• **Data items**:
----

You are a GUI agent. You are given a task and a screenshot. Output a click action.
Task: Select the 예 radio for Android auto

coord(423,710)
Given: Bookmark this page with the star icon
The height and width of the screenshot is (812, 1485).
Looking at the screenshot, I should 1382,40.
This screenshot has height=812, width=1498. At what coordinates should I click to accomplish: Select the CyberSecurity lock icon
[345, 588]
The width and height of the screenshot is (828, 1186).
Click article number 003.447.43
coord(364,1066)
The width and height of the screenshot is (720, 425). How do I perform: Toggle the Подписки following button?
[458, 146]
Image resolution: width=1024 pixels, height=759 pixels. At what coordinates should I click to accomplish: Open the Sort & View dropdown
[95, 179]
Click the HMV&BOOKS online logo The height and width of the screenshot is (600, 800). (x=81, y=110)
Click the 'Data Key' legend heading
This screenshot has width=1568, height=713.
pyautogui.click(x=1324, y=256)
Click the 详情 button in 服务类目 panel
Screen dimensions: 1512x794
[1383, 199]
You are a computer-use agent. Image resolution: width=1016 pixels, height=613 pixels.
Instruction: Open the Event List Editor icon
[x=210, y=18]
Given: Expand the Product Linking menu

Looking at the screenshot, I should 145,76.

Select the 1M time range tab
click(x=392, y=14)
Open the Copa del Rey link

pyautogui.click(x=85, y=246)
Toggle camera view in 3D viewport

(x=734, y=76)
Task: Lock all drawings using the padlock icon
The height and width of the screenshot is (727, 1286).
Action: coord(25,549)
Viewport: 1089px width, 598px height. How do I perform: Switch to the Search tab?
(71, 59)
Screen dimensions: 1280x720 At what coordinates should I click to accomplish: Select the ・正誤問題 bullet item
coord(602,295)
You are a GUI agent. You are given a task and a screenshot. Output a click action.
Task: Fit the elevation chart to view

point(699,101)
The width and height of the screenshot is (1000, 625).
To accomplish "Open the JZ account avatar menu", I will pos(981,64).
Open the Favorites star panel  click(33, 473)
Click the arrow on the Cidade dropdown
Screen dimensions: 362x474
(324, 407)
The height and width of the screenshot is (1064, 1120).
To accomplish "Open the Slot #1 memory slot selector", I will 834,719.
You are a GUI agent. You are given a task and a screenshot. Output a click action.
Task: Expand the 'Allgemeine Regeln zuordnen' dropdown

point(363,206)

----

• **Task description**: Nothing but the lines from the one that contains "Select the 1M time range tab" through the end of the data above should appear, each reproduced exactly.

• **Task result**:
Select the 1M time range tab
click(x=392, y=14)
Open the Copa del Rey link

pyautogui.click(x=85, y=246)
Toggle camera view in 3D viewport

(x=734, y=76)
Task: Lock all drawings using the padlock icon
The height and width of the screenshot is (727, 1286).
Action: coord(25,549)
Viewport: 1089px width, 598px height. How do I perform: Switch to the Search tab?
(71, 59)
Screen dimensions: 1280x720 At what coordinates should I click to accomplish: Select the ・正誤問題 bullet item
coord(602,295)
You are a GUI agent. You are given a task and a screenshot. Output a click action.
Task: Fit the elevation chart to view

point(699,101)
The width and height of the screenshot is (1000, 625).
To accomplish "Open the JZ account avatar menu", I will pos(981,64).
Open the Favorites star panel  click(33, 473)
Click the arrow on the Cidade dropdown
Screen dimensions: 362x474
(324, 407)
The height and width of the screenshot is (1064, 1120).
To accomplish "Open the Slot #1 memory slot selector", I will 834,719.
You are a GUI agent. You are given a task and a screenshot. Output a click action.
Task: Expand the 'Allgemeine Regeln zuordnen' dropdown

point(363,206)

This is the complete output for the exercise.